Chakotay sits at a table and closes his eyes. "O mighty Spirit Guide," he chants, "we are smack dab in the midst of a great and powerful Spatial Anomaly. Tell us how we may avoid a horrid fate, we beseech thee!"
A spectral figure appears above the table, shimmering gently in the air. After a moment, the Spirit Guide's deep, sepulchral voice resonates in the hushed silence of the room.
"Try generating a sustained muon burst and directing it at the closest part of the distortion," it intones.
Chakotay looks crestfallen. "Umm... mighty Spirit Guide, we already tried that."
The Spirit Guide ponders this for a moment, then shrugs. "Hunh. Then I guess you're toast," it says, disappearing with an audible "poof."
Chakotay sighs, then looks at the assembled crew. "Yep," he says. "No question about it. We are definitely going to die this time."
As the spatial anomaly moves closer, each of the crew has Meaningful Moments, where, in the belief that they will shortly be dead, they acknowledge their affection for each other.
"I'm worried about Neelix. He hasn't come back," says Kes. "Oh, Doctor Whoeveryouare, hold me!"
Tuvok moves close to Janeway. "Captain, even though at present you sound like a record being played backwards, I wished to acknowledge my respect for your abilities. It is a pity we will not survive, since I would thoroughly enjoy seeing you bark out orders in your present state." He snickers.
"Kim, I love you," says Paris, embracing the young Ensign.
The spatial anomaly moves closer...
Closer...
Closer...
Closer...
Closer...
Paris looks at his watch.
Closer...
Closer...
Chakotay starts tapping his feet.
Closer...
Closer...
Closer...
"Is everybody done with their Meaningful Moments?" asks B'Elanna.

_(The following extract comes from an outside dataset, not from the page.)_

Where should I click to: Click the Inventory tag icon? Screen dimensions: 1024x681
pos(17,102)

"Yes," they all reply, except for Janeway, who replies "Lub."
Closer...
Closer...
Closer...
Closer...
Closer...
Suddenly, the anomaly is upon them, having crossed the intervening ten feet in only six hours. Everybody distorts...

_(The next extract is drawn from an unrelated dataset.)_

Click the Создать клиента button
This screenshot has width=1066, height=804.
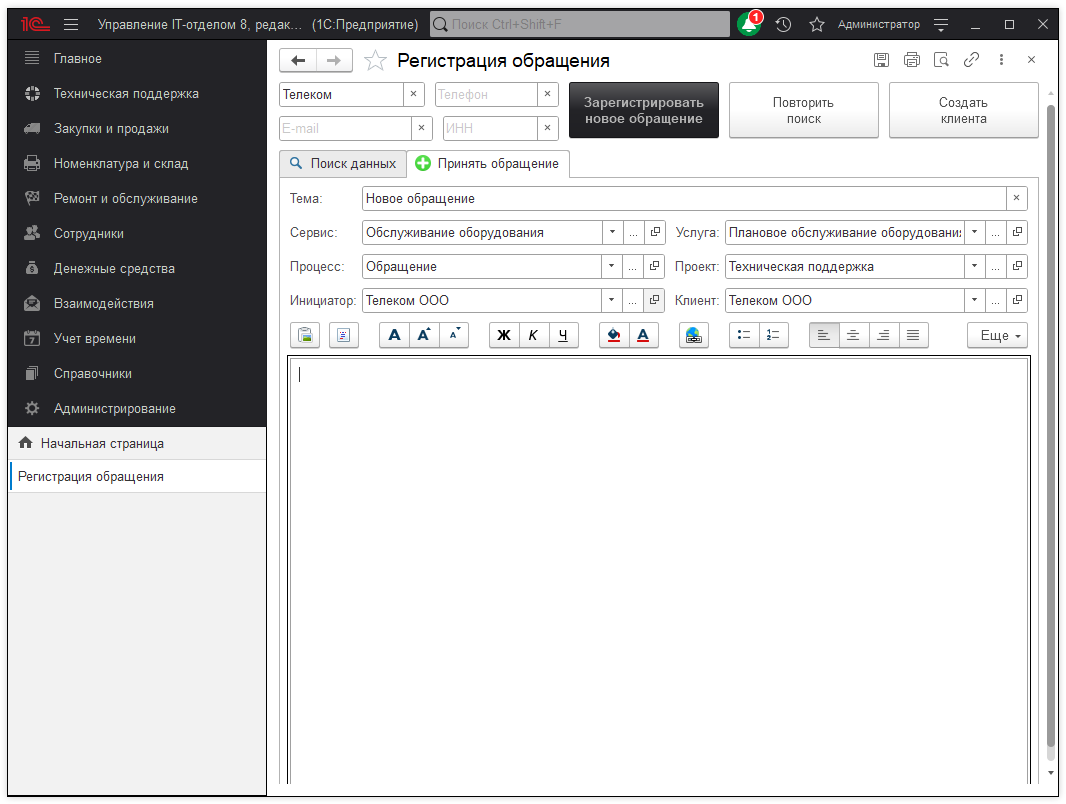963,110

And just as suddenly, everything snaps back to normal.
Janeway sits up. "I'm home! I just had the strangest adventure! You were there, Chakotay, and you, Paris, and... and... maybe it was all a dream." She frowns in confusion at the assembled crewmembers, who have become unusually monochromatic. In the distance, "Somewhere Over the Rainbow" starts playing.
"Captain! Your aphasia is gone!" exclaims Chakotay.
"Yes," says Janeway, "and somehow I know that everything in the ship is back to the way it was, too."
"How do you know?" asks Paris.
"The anomaly told me. It was sentient!"
"Oh, now THERE's a twist!" the Doctor mutters sardonically. "We get to combine the It-Was-All-A-Dream, Alien-Lifeform-Of-The-Week, AND Dangerous-Spatial-Anomaly plotlines all in one episode!"
"An intelligent ripple in the fabric of space-time, with a passion for interior decorating," Tuvok muses. "Fascinating. Stupid, but fascinating."
Janeway says something meaningful about the preciousness of life in its various forms, while the rest of the crew nods and mutters approval. Suddenly, Tuvok notices something strange.
"Captain," says Tuvok, "you have a spatial anomaly in your hair."